Setelah pagi menjelang, barulah warga yang mulai keluar dari rumah mereka menemukan Ferdi yang tergeletak di depan rumah orang tuanya.     

"Wah! Kok Mas Ferdi bisa ada di sini?"     

"Kenapa dia, ya ampun!"     

"Itu kenapa anaknya pak Lurah bisa pingsan di depan rumahnya?"     

"Ei! Panggil pak Lurah atau siapa, gitu!"     

Warga mulai berdatangan mengerumuni Ferdi. Ketika mereka hendak mengangkat Ferdi, justru pemuda itu mulai tersadar setelah ada banyak suara di sekelilingnya.     

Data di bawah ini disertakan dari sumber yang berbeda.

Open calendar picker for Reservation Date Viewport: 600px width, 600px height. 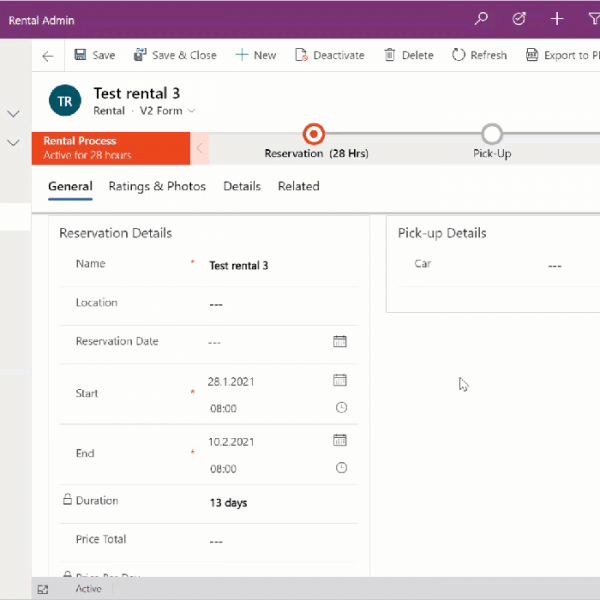pyautogui.click(x=340, y=342)
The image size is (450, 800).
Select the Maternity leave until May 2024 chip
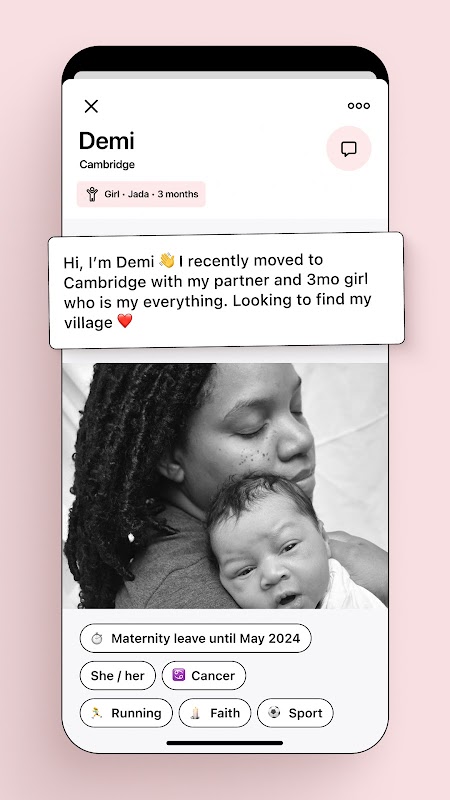(195, 638)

"Ehh! Mas Fer sudah sadar!"     

"Fer! Ferdi! Kamu gak apa?"     

Warga mulai memegangi Ferdi yang bangun dan kebingungan. Tapi, alih-alih berterima kasih atas perhatian warga padanya, Ferdi justru menepis tangan mereka dengan wajah tak bersahabat.     

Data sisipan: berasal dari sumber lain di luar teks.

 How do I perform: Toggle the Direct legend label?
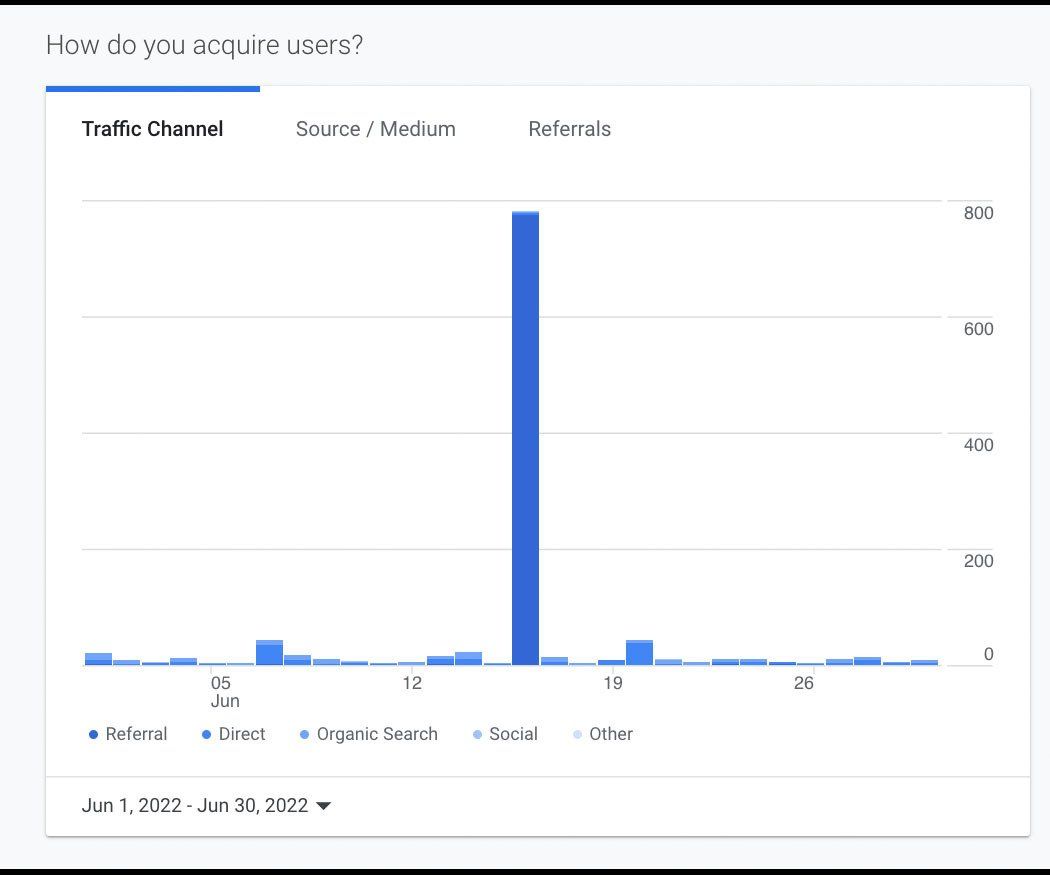(x=242, y=734)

"Ferdi! Anakku! Kenapa dia? Anakku kenapa?" Terdengar pekikan panik dari arah rumah pak Lurah, ternyata itu ibunya Ferdi, berlari tergopoh-gopoh ke depan rumah.     

"Kenapa dengan Ferdi? Mana dia?" Pak Lurah ikut berjalan cepat di belakang istrinya.     

"Di sana, Pak!"     

"Monggo, Bu! Itu dia."     

Warga memimpin pak lurah dan istrinya ke depan rumah mereka sendiri untuk menjumpai Ferdi.     

Melihat Ferdi sudah duduk di tanah dengan wajah berhiaskan tanah kering, pak lurah dan istrinya sama-sama panik.     

"Kamu kenapa, Nak?" Pak Lurah  memeriksa tubuh Ferdi.     

"Le, kamu baik-baik saja? Mana yang sakit, Le?" tanya istri pak lurah menggunakan sebutan akrab pada anak di daerah Jawa.     

Namun, bukannya menjawab ayah dan ibunya yang cemas, Ferdi justru cemberut sambil berusaha bangun. Tanpa berkata apapun, Ferdi pun masuk kembali ke dalam rumah.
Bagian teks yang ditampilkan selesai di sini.